有时候行侠仗义并不是总能成功,有的事情太复杂了我们做不了那么好,你明白吗?
“这样挺好的,尽力了。”居觐说,转过头看了一眼船头的方向,白藏一度以为她是失望了,转过去只是为了掩藏,没想到转瞬间居觐又转回来,眼神清澈地说道:“我只是……有时候我会担心伤害无关的人。就像我打一只单独的猛兽和一只带着幼崽的猛兽,下手不一样,总有怜悯之心。我总担心我会伤害到无关的人,于是我总是在犹豫,在担心,我不知道我做的是否正确。我总想要保证我的行为就像我的剑,只对着它的目标,不会伤害无关的人。”
这时候居觐也盘腿坐着,江面上的风一吹,居觐前额的几缕鬓发随之飘扬起来。白藏看着她,看着她的发丝,看着她的眼角,想象着她举着弓箭对着一匹落单的狼,狼发着狠,她拉满了弓,然后小狼崽从妈妈的背后走出来,狼依然露着利齿,她手中的弓却渐渐放松。

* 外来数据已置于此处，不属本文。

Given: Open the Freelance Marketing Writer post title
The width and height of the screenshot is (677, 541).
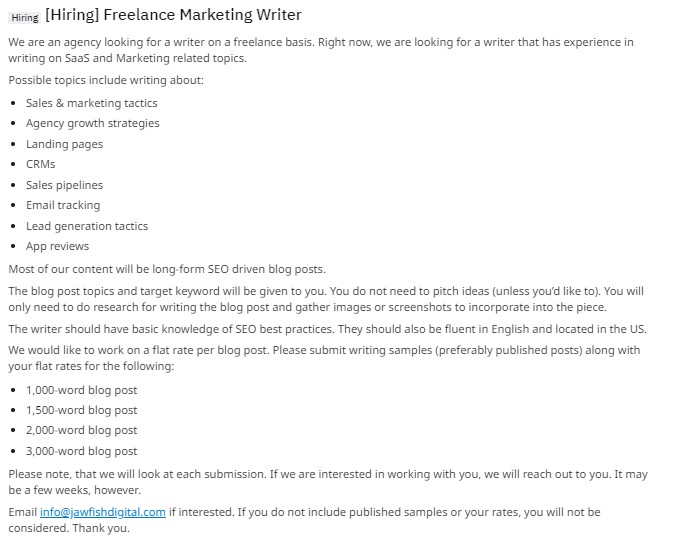Looking at the screenshot, I should [x=173, y=15].
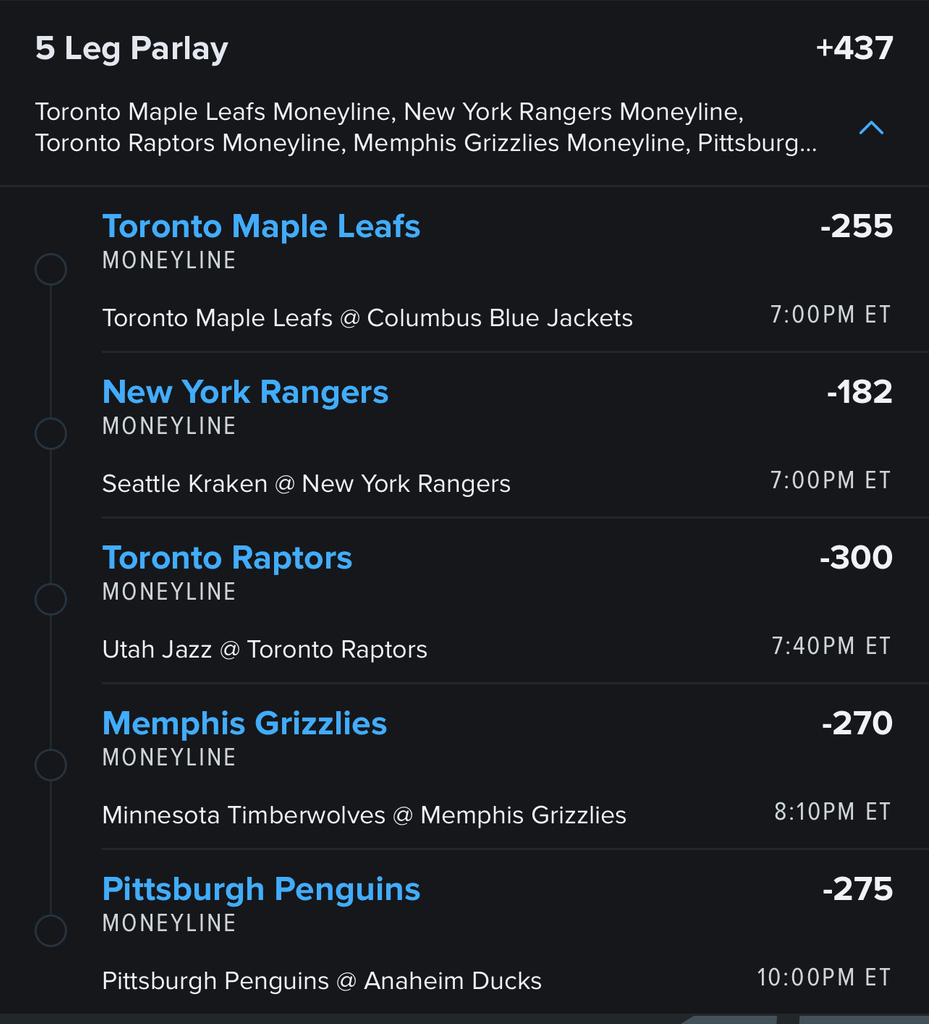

“其实,我认为——”她小心翼翼地寻找着恰当的词,这一刻她需要精确,非常精确,“在江湖上行侠义,经常不免使用伤害性的手段。大家用的都是——武艺,是刀兵,是拳脚,那上面不长眼,很难避免有人受到伤害,容易出事,都很正常。要是能点到为止,已经是大能大德;动作之间使人受伤那是家常便饭,毕竟电光火石间来不及想那么多,也很难控制。打斗如此,江湖上其他事也如此。很多事情是在一瞬间发生的,不能等你去想好了再处置,而且在处置的当时只有那么几个办法。所以,如果你真的在乎,只能说——只能说像你那天划破那流氓的衣服一样,尽全力去控制。这是我们……”她想了想,还是选择说这个词,哪怕自己厌恶,“这是我们唯一能做的,我们只能控制自己。很多时候,你控制自己,别人不控制,你也会受到伤害,或者无关的第三方会受到伤害。都是这样。行走江湖,武林中人,也无非是在许多种伤害中择其一,还要在转瞬之间完成。”